JPH05109666A - Etching system - Google Patents

Abstract

PURPOSE:To perform the substrate processing step in high reliability capable of making electrons wind around a magnetic field, producing even plasma on the substrate to be processed and causing no damage at all by generating the magnetic field almost perpendicular to the first platelike electrode filling the role of an anode. CONSTITUTION:A substrate 2 to be processed is fixed to the first electrode 3 as a cathode having an electrostatic chuck while the first electrode 3 is arranged beneath a pressure reduced vessel to be electrically connected to a high-frequency power supply 4. Besides, the second electrode 5 as an anode is arranged in the pressure reduced vessel to be opposed to the first electrode 3 assuming the space of the vessel between the two electrodes 3 and 5 to be an etching region 6. A magnetic means 18 is arranged outside the pressure reduced vessel corresponding to the substrate to be processed. At this time, even plasma can be procuded to the substrate 2 by winding the electrons around the magnetic field perpendicular to the second electrode 5 due to the Lorentz force. Resultantly, no damage will be caused to the substrate 2 to be processed thereby enabling both characteristics and yield to be enhanced.

Description

Detailed Description of the Invention

[0001]

BACKGROUND OF THE INVENTION 1. Field of the Invention The present invention relates to an improvement in an etching apparatus using magnetron discharge.

[0002]

2. Description of the Related Art In addition to etching for reducing the loading effect including the micro loading effect in response to submicron and high aspect ratio of semiconductor integrated circuits, especially memory devices, pattern conversion without using additive gas. There is a need for an etching means that produces a vertical shape with a small difference.

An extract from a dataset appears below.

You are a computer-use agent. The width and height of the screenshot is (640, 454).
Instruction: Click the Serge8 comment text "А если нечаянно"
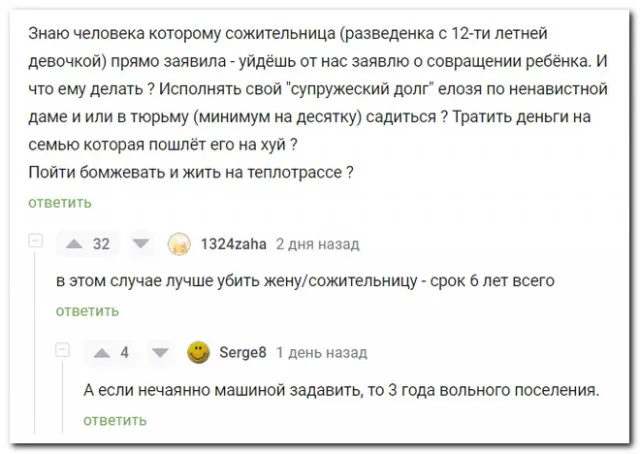(340, 389)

To satisfy such requirements, 4 Pa
A plasma source capable of generating high-density plasma in a low pressure region below (Pascal) is required. As this plasma source, a magnetron discharge is used, which causes cyclotron motion in electrons due to electric fields and magnetic fields that are orthogonal to each other to efficiently collide molecules and atoms, thereby promoting ionization.

An etching device utilizing magnetron discharge which fulfills such a function will be described with reference to FIG. That is, in the decompression container 1 that functions as a chamber for performing the etching process, the substrate 2 to be processed, which is a semiconductor substrate, is placed on the cathode electrode 3 having an electrostatic chuck. The first electrode 3, which functions as a cathode, is installed at the bottom of the decompression container 1 as is apparent in FIG. 1, which is electrically connected to the high frequency power supply 4.

On the other hand, the second electrode 5 which functions as an anode
Is placed in the decompression container 1 so as to occupy a positional relationship facing the first electrode 3, an etching region is provided between the two, and a gas nozzle 6 is installed below the etching region. A gas or fluid that reacts dynamically to form a reaction product having a high vapor pressure is introduced to enable etching, for example, anisotropic etching.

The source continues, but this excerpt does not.